[Stored records]
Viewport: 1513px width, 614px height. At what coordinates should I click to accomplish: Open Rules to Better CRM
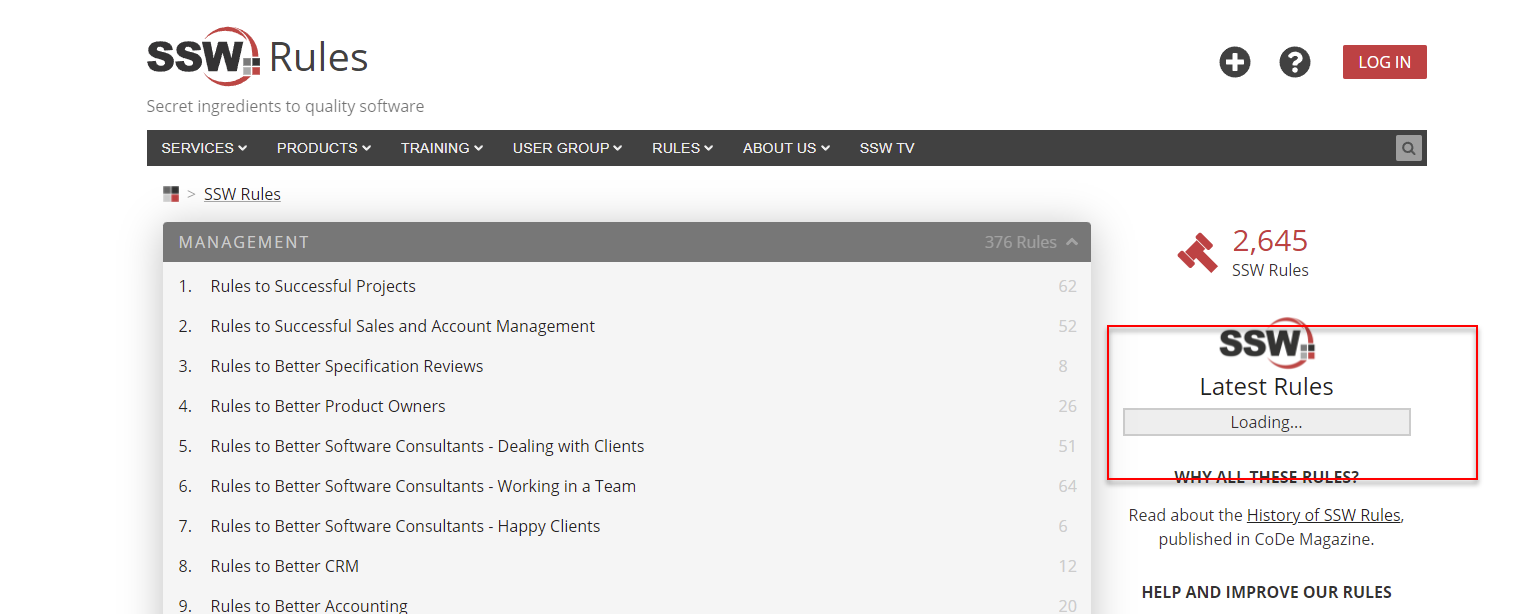285,565
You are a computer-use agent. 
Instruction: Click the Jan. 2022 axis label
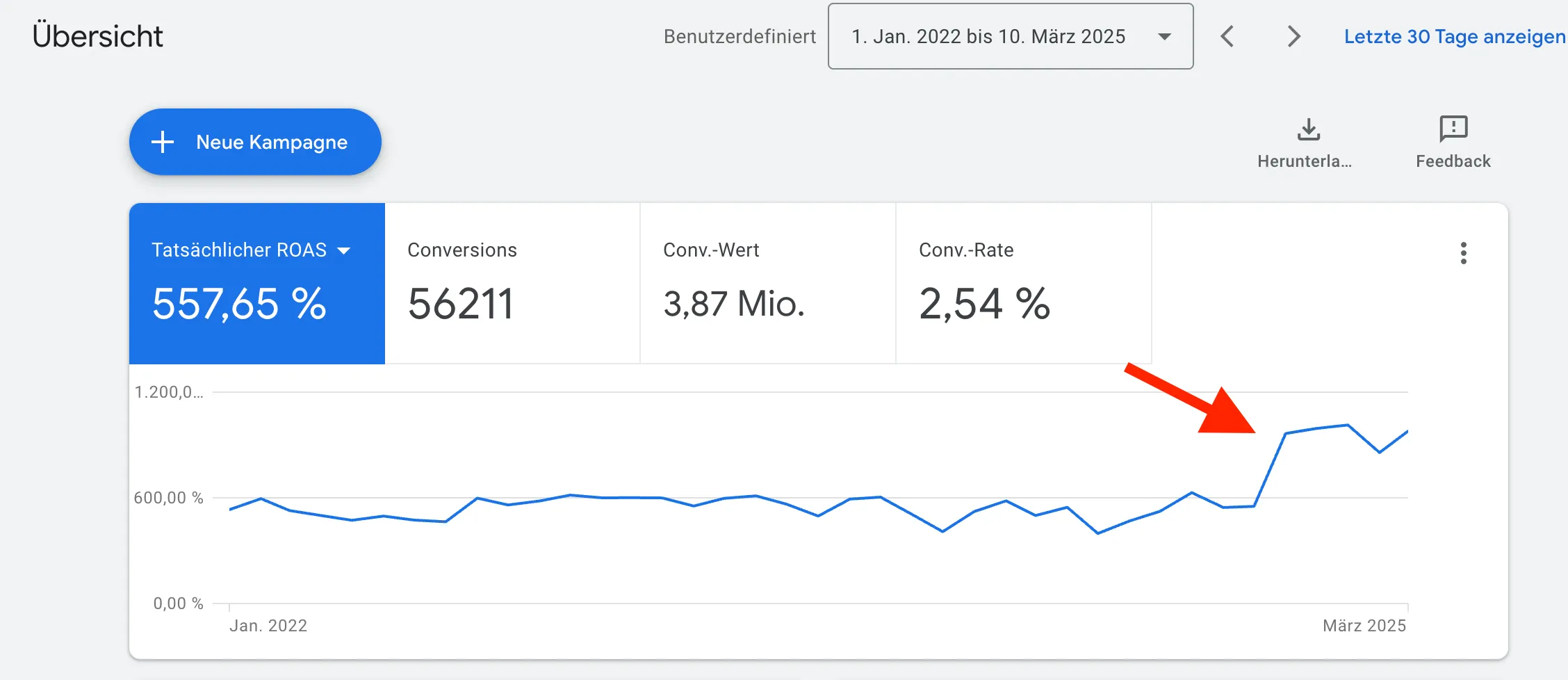[x=268, y=626]
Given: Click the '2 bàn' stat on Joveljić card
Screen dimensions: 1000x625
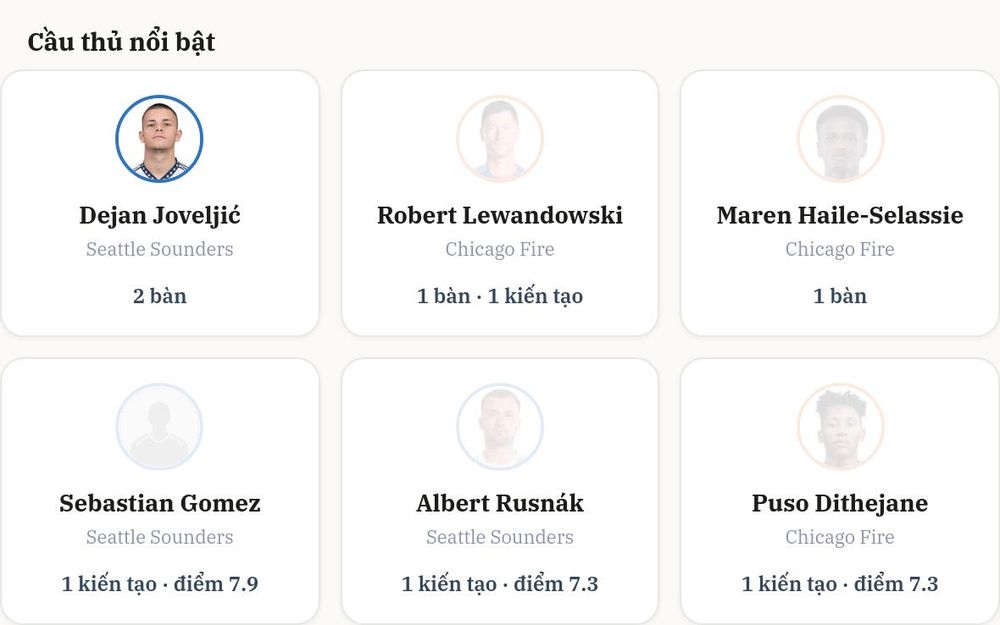Looking at the screenshot, I should point(159,296).
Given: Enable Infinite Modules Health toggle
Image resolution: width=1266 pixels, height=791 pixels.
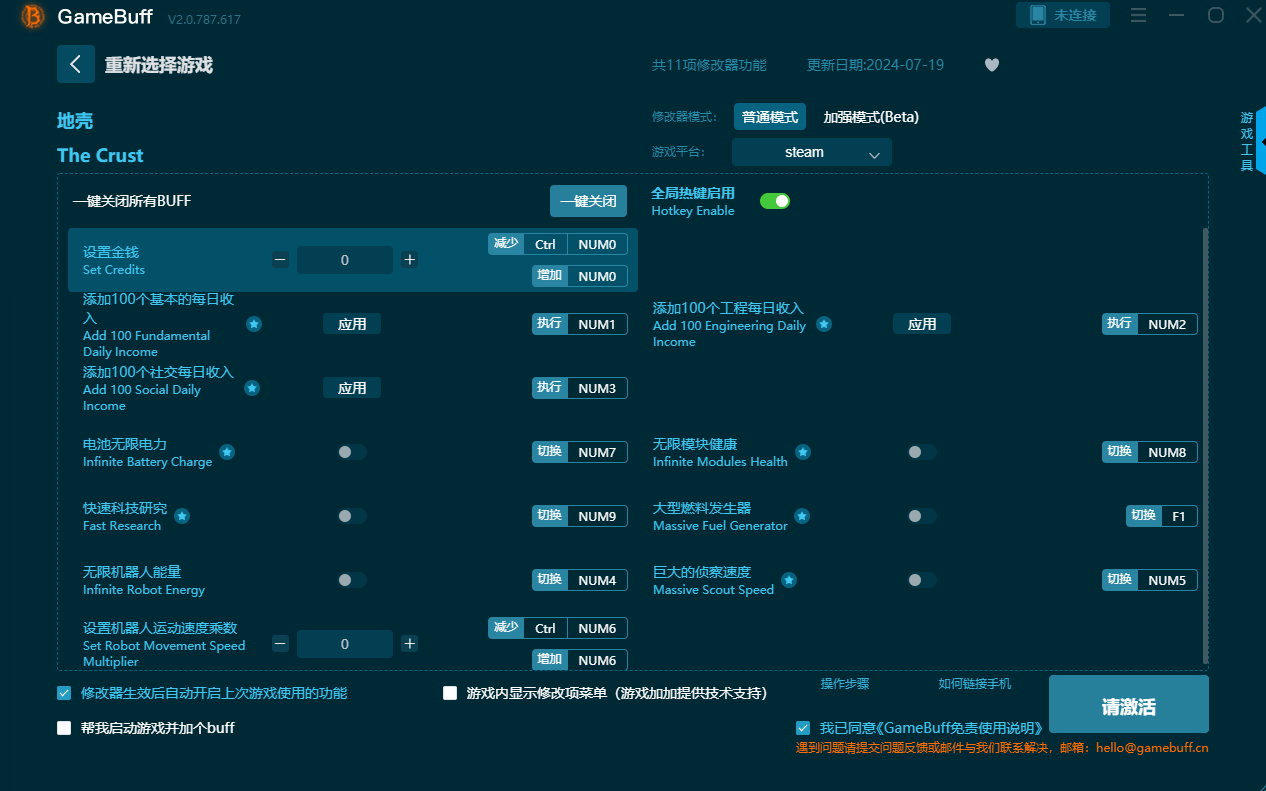Looking at the screenshot, I should click(921, 452).
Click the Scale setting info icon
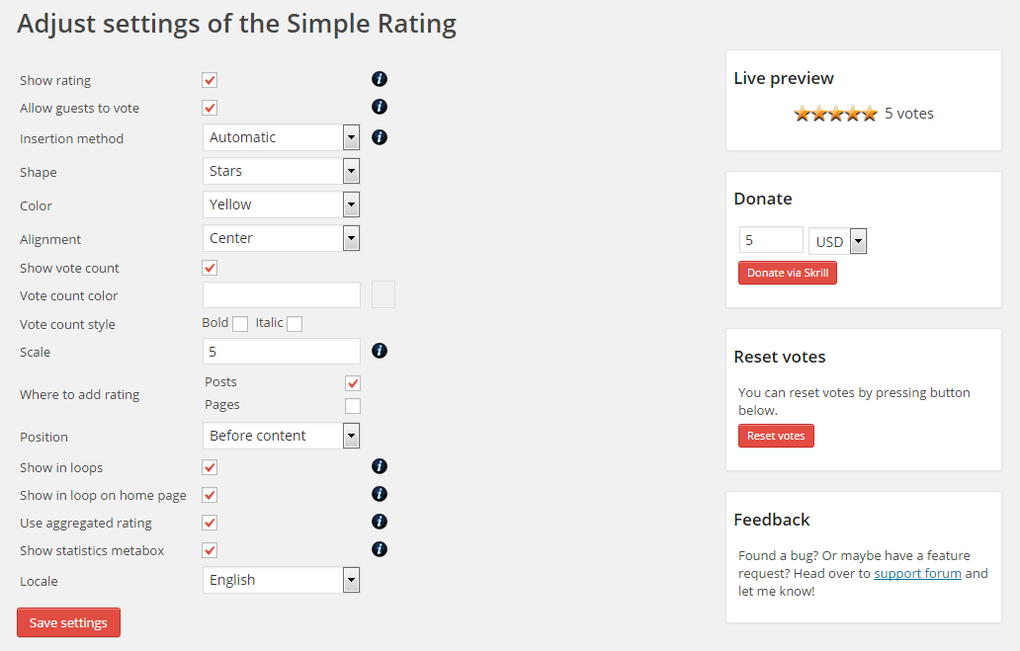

▶ _AIM OF THE EXERCISE_
Give the data again word for word, without pictures.

▶ _EXERCISE ANSWER_
Viewport: 1513px width, 614px height. At what coordinates should I click to accomplish: Open Rules to Better CRM
285,565
You are a computer-use agent. 
Instruction: Click the Jan. 2022 axis label
[x=268, y=626]
Given: Click the '2 bàn' stat on Joveljić card
Screen dimensions: 1000x625
Looking at the screenshot, I should point(159,296).
Given: Enable Infinite Modules Health toggle
Image resolution: width=1266 pixels, height=791 pixels.
Looking at the screenshot, I should click(921, 452).
Click the Scale setting info icon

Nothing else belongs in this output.